[Exercise]:
Please reproduce each line of the data below as it stands.

Records contained in a dataset:
____
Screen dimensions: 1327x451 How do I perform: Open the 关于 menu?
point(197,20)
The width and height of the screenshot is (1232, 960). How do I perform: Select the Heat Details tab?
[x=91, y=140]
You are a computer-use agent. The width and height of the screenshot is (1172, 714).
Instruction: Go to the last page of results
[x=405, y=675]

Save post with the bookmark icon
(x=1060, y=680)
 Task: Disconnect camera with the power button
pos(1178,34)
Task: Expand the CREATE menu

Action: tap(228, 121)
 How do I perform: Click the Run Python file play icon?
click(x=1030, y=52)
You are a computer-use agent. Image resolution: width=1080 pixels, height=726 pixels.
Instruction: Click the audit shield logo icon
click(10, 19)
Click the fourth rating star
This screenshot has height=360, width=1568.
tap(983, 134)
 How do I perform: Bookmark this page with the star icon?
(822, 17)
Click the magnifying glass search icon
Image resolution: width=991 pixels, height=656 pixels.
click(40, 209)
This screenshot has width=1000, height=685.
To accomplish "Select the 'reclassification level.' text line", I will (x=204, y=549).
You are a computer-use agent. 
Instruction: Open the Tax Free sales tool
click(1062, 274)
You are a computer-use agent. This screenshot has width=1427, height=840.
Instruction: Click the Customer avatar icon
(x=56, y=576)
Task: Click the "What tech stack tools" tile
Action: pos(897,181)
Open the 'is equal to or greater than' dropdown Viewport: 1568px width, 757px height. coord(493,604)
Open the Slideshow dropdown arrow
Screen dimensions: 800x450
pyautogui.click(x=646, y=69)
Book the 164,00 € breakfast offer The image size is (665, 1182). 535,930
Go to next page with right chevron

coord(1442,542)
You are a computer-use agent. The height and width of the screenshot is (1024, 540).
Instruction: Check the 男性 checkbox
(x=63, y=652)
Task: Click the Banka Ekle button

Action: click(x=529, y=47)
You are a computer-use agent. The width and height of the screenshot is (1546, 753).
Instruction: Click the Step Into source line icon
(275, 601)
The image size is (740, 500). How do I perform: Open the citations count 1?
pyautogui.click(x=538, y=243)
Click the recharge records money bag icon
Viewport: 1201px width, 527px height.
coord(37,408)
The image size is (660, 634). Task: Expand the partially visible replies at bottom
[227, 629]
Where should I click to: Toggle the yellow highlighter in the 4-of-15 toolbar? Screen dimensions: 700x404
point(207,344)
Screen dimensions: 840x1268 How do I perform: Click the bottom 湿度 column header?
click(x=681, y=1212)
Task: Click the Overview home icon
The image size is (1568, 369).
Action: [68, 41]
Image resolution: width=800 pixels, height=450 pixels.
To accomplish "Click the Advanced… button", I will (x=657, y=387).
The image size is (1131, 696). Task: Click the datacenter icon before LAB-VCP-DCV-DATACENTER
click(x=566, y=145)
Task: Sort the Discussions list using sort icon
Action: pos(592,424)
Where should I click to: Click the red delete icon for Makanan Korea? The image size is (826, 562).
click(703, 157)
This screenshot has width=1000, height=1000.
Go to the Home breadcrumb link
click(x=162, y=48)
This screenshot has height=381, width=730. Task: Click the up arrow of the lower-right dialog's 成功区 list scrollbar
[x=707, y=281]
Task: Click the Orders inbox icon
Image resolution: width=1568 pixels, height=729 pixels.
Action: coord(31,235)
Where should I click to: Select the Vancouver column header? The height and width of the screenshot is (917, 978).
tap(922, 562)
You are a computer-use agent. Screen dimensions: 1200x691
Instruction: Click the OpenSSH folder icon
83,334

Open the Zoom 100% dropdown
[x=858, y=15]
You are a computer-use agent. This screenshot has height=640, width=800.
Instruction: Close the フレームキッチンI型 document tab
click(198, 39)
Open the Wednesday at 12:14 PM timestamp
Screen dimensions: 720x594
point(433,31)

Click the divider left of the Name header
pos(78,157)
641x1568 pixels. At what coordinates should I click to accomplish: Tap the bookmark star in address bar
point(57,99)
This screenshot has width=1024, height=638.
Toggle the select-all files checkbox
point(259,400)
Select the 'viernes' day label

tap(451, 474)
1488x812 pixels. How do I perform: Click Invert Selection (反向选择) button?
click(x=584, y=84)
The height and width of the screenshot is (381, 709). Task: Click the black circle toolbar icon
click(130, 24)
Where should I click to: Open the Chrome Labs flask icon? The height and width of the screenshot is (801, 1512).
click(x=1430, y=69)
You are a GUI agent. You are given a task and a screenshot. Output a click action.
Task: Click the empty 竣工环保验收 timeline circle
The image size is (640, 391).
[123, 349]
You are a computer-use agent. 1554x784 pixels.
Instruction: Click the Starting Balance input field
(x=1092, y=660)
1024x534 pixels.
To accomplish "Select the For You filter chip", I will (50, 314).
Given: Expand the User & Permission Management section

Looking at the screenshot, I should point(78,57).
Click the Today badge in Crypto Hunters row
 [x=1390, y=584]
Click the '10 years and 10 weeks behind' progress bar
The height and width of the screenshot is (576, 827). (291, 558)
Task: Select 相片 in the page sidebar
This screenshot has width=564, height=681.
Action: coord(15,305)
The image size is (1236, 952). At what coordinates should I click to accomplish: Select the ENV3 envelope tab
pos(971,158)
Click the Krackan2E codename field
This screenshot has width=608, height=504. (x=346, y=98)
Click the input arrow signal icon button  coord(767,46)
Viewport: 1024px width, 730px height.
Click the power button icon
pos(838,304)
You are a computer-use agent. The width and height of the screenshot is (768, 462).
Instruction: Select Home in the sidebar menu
____
[Result for this task]:
Screen dimensions: 1327x451 How do I perform: Open the 关于 menu?
point(197,20)
The width and height of the screenshot is (1232, 960). How do I perform: Select the Heat Details tab?
[x=91, y=140]
You are a computer-use agent. The width and height of the screenshot is (1172, 714).
Instruction: Go to the last page of results
[x=405, y=675]

Save post with the bookmark icon
(x=1060, y=680)
 Task: Disconnect camera with the power button
pos(1178,34)
Task: Expand the CREATE menu

Action: tap(228, 121)
 How do I perform: Click the Run Python file play icon?
click(x=1030, y=52)
You are a computer-use agent. Image resolution: width=1080 pixels, height=726 pixels.
Instruction: Click the audit shield logo icon
click(10, 19)
Click the fourth rating star
This screenshot has height=360, width=1568.
tap(983, 134)
 How do I perform: Bookmark this page with the star icon?
(822, 17)
Click the magnifying glass search icon
Image resolution: width=991 pixels, height=656 pixels.
click(40, 209)
This screenshot has width=1000, height=685.
To accomplish "Select the 'reclassification level.' text line", I will (x=204, y=549).
You are a computer-use agent. 
Instruction: Open the Tax Free sales tool
click(1062, 274)
You are a computer-use agent. This screenshot has width=1427, height=840.
Instruction: Click the Customer avatar icon
(x=56, y=576)
Task: Click the "What tech stack tools" tile
Action: pos(897,181)
Open the 'is equal to or greater than' dropdown Viewport: 1568px width, 757px height. coord(493,604)
Open the Slideshow dropdown arrow
Screen dimensions: 800x450
pyautogui.click(x=646, y=69)
Book the 164,00 € breakfast offer The image size is (665, 1182). 535,930
Go to next page with right chevron

coord(1442,542)
You are a computer-use agent. The height and width of the screenshot is (1024, 540).
Instruction: Check the 男性 checkbox
(x=63, y=652)
Task: Click the Banka Ekle button

Action: click(x=529, y=47)
You are a computer-use agent. The width and height of the screenshot is (1546, 753).
Instruction: Click the Step Into source line icon
(275, 601)
The image size is (740, 500). How do I perform: Open the citations count 1?
pyautogui.click(x=538, y=243)
Click the recharge records money bag icon
Viewport: 1201px width, 527px height.
coord(37,408)
The image size is (660, 634). Task: Expand the partially visible replies at bottom
[227, 629]
Where should I click to: Toggle the yellow highlighter in the 4-of-15 toolbar? Screen dimensions: 700x404
point(207,344)
Screen dimensions: 840x1268 How do I perform: Click the bottom 湿度 column header?
click(x=681, y=1212)
Task: Click the Overview home icon
The image size is (1568, 369).
Action: [68, 41]
Image resolution: width=800 pixels, height=450 pixels.
To accomplish "Click the Advanced… button", I will (x=657, y=387).
The image size is (1131, 696). Task: Click the datacenter icon before LAB-VCP-DCV-DATACENTER
click(x=566, y=145)
Task: Sort the Discussions list using sort icon
Action: pos(592,424)
Where should I click to: Click the red delete icon for Makanan Korea? The image size is (826, 562).
click(703, 157)
This screenshot has width=1000, height=1000.
Go to the Home breadcrumb link
click(x=162, y=48)
This screenshot has height=381, width=730. Task: Click the up arrow of the lower-right dialog's 成功区 list scrollbar
[x=707, y=281]
Task: Click the Orders inbox icon
Image resolution: width=1568 pixels, height=729 pixels.
Action: coord(31,235)
Where should I click to: Select the Vancouver column header? The height and width of the screenshot is (917, 978).
tap(922, 562)
You are a computer-use agent. Screen dimensions: 1200x691
Instruction: Click the OpenSSH folder icon
83,334

Open the Zoom 100% dropdown
[x=858, y=15]
You are a computer-use agent. This screenshot has height=640, width=800.
Instruction: Close the フレームキッチンI型 document tab
click(198, 39)
Open the Wednesday at 12:14 PM timestamp
Screen dimensions: 720x594
point(433,31)

Click the divider left of the Name header
pos(78,157)
641x1568 pixels. At what coordinates should I click to accomplish: Tap the bookmark star in address bar
point(57,99)
This screenshot has width=1024, height=638.
Toggle the select-all files checkbox
point(259,400)
Select the 'viernes' day label

tap(451, 474)
1488x812 pixels. How do I perform: Click Invert Selection (反向选择) button?
click(x=584, y=84)
The height and width of the screenshot is (381, 709). Task: Click the black circle toolbar icon
click(130, 24)
Where should I click to: Open the Chrome Labs flask icon? The height and width of the screenshot is (801, 1512).
click(x=1430, y=69)
You are a GUI agent. You are given a task and a screenshot. Output a click action.
Task: Click the empty 竣工环保验收 timeline circle
The image size is (640, 391).
[123, 349]
You are a computer-use agent. 1554x784 pixels.
Instruction: Click the Starting Balance input field
(x=1092, y=660)
1024x534 pixels.
To accomplish "Select the For You filter chip", I will (50, 314).
Given: Expand the User & Permission Management section

Looking at the screenshot, I should point(78,57).
Click the Today badge in Crypto Hunters row
 [x=1390, y=584]
Click the '10 years and 10 weeks behind' progress bar
The height and width of the screenshot is (576, 827). (291, 558)
Task: Select 相片 in the page sidebar
This screenshot has width=564, height=681.
Action: coord(15,305)
The image size is (1236, 952). At what coordinates should I click to accomplish: Select the ENV3 envelope tab
pos(971,158)
Click the Krackan2E codename field
This screenshot has width=608, height=504. (x=346, y=98)
Click the input arrow signal icon button  coord(767,46)
Viewport: 1024px width, 730px height.
Click the power button icon
pos(838,304)
You are a computer-use agent. The width and height of the screenshot is (768, 462).
Instruction: Select Home in the sidebar menu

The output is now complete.